Prevenção é a chave para diminuir a probabilidade de se lesionar, realizando uma avaliação criteriosa e exercícios corretivos, a chance de acontecer alguma lesão cai mais de 50% nesse público.

Já nos casos como o de Jéssica Matsui, 29 anos, que procurou atendimento somente depois da lesão de ligamento cruzado anterior, a solução geralmente desencadeia em cirurgia,  “Ela estava a algumas semanas do seu casamento e não teria como fazer a cirurgia naquele período.

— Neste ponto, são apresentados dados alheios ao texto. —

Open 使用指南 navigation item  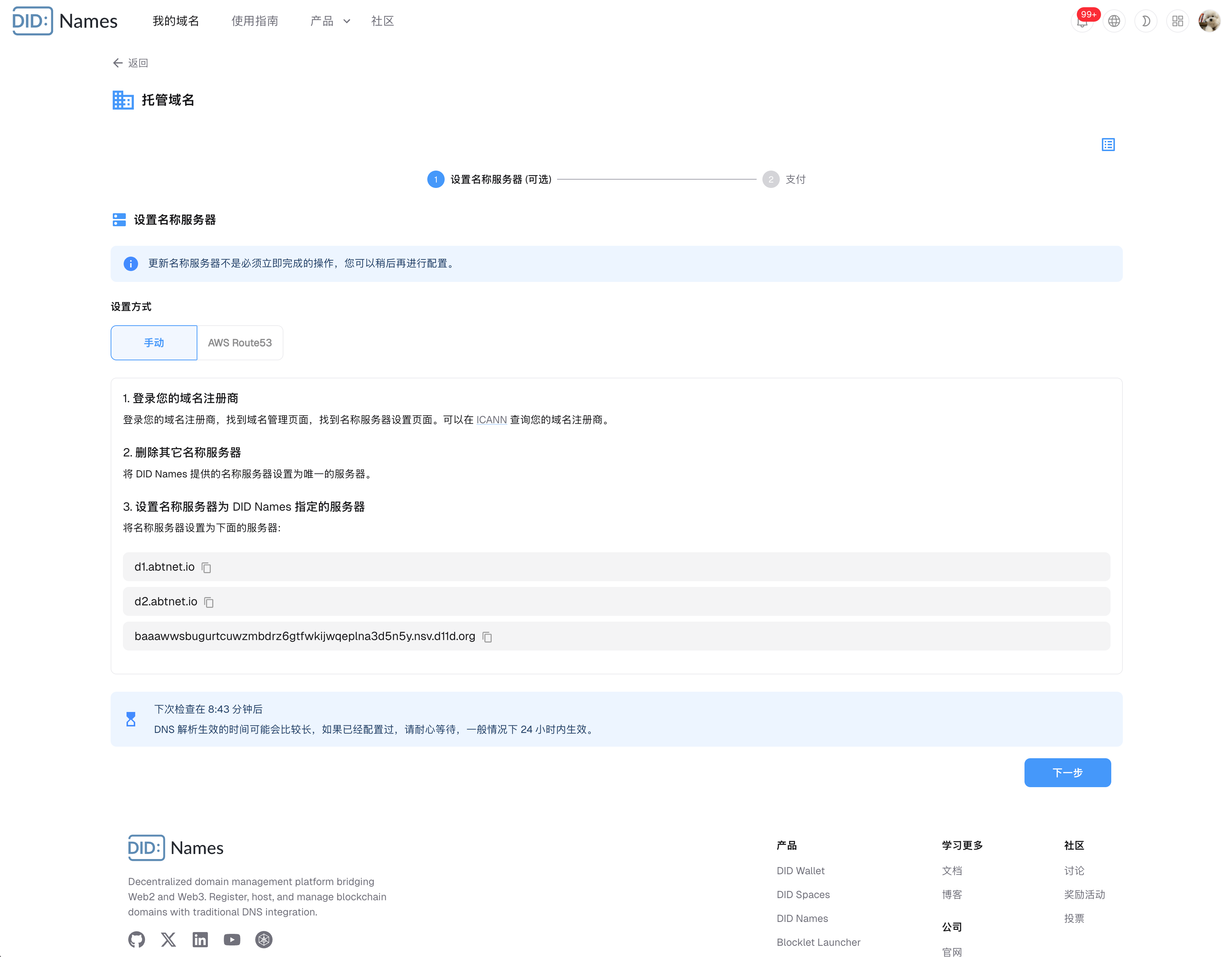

Fizemos algumas sessões que amenizaram a dor e que gerasse estabilidade para que ela pudesse ir à celebração normalmente e depois disso realizasse a cirurgia” relata Bruno, que também ressalta que a reabilitação depois da cirurgia continuou.

Cada paciente tem um atendimento individualizado, conforme avaliação prévia. As sessões não têm um tempo determinado, podem durar alguns meses e o foco será na correção dos fatores de risco que podem levar a lesões. Com a alta das sessões de fisioterapia, a pessoa pode continuar os exercícios que aprendeu, em academias ou até mesmo em casa com os movimentos corretos.

Um adendo, estalos e crepitações nos joelhos são normais se não estiverem acompanhados de dor, mas qualquer alteração no corpo pode ser um indicio para procurar um profissional.